Frei Manuel do Cenáculo Vilas-Boas, Arcebispo de Évora

Julgo ser do meu ofício conservar uma memória exacta, e individual dos acontecimentos nesta cidade de Évora, principalmente relativos à minha pessoa, que sucederam desde a intrusão dos Franceses neste Reino; e tomo por época o dia 13 de Julho do ano próximo passado 1808.

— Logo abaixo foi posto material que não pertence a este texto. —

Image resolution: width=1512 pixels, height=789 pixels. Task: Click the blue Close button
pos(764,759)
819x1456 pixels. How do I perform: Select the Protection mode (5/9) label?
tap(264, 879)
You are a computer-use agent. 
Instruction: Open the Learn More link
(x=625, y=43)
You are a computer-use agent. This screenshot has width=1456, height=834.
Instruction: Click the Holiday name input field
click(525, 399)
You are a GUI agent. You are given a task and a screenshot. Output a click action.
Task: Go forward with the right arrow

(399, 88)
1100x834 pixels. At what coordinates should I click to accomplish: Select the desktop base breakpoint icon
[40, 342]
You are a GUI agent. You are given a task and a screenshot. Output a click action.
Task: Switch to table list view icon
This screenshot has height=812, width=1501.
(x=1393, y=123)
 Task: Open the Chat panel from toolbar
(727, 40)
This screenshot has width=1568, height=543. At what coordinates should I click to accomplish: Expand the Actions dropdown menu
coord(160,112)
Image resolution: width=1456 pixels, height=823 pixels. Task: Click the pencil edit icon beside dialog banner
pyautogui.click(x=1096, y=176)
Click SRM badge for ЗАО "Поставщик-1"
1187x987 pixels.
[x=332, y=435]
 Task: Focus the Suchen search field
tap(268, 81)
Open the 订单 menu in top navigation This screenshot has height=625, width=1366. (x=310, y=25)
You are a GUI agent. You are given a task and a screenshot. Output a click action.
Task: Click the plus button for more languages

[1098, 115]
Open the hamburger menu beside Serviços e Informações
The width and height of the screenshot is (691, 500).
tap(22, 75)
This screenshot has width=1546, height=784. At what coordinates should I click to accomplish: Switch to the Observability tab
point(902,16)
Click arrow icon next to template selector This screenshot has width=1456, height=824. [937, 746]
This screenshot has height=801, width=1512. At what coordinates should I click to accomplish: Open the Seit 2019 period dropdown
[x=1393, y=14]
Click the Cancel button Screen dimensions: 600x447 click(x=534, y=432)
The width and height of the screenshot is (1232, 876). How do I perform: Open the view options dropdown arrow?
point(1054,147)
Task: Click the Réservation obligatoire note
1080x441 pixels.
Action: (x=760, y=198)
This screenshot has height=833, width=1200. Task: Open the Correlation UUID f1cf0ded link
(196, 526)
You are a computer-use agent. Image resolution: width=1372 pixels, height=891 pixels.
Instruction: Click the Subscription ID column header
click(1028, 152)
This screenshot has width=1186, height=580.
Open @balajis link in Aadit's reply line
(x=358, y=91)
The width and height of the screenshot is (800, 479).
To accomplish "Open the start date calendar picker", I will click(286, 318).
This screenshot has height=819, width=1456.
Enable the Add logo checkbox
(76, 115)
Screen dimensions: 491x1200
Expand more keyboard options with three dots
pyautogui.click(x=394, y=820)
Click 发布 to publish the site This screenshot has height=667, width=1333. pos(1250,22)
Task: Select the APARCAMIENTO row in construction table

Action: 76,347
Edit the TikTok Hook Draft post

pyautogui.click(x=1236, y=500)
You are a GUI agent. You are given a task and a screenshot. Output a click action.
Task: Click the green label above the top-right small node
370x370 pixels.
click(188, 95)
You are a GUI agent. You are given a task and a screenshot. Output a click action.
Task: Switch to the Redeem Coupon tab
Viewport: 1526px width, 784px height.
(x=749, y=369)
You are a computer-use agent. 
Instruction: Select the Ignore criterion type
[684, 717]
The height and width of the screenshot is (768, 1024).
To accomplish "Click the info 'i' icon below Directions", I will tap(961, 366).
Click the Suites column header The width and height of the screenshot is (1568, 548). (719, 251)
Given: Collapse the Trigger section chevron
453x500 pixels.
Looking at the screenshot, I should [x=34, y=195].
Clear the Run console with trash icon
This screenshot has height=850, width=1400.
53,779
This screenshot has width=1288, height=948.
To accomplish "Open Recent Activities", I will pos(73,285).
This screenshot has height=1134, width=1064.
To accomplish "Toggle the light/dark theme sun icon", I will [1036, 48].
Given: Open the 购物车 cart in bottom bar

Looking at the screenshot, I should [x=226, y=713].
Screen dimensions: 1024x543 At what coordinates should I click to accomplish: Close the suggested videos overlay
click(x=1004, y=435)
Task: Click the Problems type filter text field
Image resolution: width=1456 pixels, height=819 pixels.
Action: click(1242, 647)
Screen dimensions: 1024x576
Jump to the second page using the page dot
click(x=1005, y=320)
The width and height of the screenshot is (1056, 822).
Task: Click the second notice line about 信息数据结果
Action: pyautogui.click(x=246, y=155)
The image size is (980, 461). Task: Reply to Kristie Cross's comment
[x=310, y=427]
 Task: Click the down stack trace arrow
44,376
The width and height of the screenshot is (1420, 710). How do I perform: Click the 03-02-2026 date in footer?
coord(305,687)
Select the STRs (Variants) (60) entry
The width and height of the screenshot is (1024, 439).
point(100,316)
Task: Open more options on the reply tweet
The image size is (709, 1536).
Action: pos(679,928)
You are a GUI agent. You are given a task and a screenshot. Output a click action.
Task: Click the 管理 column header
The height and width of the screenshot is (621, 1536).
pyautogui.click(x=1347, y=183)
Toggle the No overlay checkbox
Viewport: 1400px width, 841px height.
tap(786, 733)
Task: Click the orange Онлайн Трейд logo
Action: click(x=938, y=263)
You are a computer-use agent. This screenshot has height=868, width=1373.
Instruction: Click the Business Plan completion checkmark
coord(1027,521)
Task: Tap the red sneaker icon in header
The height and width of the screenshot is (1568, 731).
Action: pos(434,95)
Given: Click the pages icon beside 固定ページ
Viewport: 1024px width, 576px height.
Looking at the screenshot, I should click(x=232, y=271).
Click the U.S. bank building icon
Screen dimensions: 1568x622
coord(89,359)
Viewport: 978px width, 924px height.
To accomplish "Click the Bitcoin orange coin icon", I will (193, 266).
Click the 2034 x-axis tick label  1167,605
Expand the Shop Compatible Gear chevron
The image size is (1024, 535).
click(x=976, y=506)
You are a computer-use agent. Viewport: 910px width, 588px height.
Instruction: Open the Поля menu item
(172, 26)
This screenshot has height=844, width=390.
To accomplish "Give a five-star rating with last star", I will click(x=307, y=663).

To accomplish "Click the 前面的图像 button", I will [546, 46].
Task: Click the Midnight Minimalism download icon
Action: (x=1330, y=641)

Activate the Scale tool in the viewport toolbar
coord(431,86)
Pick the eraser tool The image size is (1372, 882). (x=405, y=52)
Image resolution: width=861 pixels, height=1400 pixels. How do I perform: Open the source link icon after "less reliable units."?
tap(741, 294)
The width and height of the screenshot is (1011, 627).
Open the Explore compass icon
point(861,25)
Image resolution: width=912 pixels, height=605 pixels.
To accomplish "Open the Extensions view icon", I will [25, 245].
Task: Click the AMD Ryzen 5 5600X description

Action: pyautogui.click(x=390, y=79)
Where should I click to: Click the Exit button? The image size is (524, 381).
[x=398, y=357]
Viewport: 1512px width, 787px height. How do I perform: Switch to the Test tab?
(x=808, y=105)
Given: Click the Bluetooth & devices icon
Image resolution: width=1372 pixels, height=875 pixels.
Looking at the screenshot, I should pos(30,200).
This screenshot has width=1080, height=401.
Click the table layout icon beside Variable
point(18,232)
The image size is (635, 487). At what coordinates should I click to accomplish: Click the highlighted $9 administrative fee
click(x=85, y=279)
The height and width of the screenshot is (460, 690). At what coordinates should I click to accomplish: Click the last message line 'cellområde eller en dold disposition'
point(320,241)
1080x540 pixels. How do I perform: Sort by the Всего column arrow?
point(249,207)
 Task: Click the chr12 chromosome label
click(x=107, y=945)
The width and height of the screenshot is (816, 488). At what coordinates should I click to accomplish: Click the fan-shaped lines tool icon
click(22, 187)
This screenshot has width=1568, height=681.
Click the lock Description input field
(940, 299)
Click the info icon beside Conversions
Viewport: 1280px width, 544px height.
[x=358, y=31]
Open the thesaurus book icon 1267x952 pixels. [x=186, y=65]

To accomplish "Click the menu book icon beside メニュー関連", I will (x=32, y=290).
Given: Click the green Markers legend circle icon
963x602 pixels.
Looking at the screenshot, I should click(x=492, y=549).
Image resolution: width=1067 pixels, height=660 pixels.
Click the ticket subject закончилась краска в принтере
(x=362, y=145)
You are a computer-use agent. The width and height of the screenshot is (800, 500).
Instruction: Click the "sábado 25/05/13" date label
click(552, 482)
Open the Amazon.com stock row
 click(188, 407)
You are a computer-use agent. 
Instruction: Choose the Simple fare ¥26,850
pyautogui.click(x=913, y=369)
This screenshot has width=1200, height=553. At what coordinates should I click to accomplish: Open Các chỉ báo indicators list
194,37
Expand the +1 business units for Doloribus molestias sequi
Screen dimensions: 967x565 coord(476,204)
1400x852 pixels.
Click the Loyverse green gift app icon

Tendo-se recebido neste dia uma carta oficial, escrita de Juromenha pelo comandante das forças espanholas naquela praça D. Frederico Moretti, dirigida à Câmara e Povo de Évora propondo-lhe uma declaração contra o intruso governo, foi necessário proceder ao convocamento das três Ordens, Nobreza, Clero, e Povo, a quem eu presidi; e foi o meu voto que visto o estado da Cidade, sem tropa, nem munições, não estava em estado de aceitar proposta alguma, no que todos concordaram, e se fez termo, em virtude do qual foi a resposta de que se junta cópia debaixo do n.º 1 1; e dela se julgaram os magistrados obrigados a dar conta ao General Junot para evitar algum rompimento violento, e me foi participado pelos mesmos ministros a boa aceitação com que foi recebido este nosso arbítrio. Continuou esta cidade a sofrer pacificamente obedecendo às Ordens do Governo intruso, sujeitando-se a executar as disposições dos Ministros que a administravam as Secretarias e Tribunais na Corte, e as expediam com cominações, para evitar as quais entretinha eu com respostas que acautelassem a esta minha Diocese as cruéis hostilidades que sofreram tantos Povos desta perseguida Nação, e até me preparei com uma Pastoral que fiz imprimir, e é a que aqui vai junta n.º 2; a qual cuidadosissimamente não publiquei, sem embargo dos exemplos de muitos outros prelados que as publicaram; ainda que eu me visse instado, e como obrigado a fazê-lo pela a insinuação expressa do chamado Secretário de Estado do Interior Francisco António Herman, em Aviso seu, e em nome do intruso Junot, datado de 13 de Maio de 1808.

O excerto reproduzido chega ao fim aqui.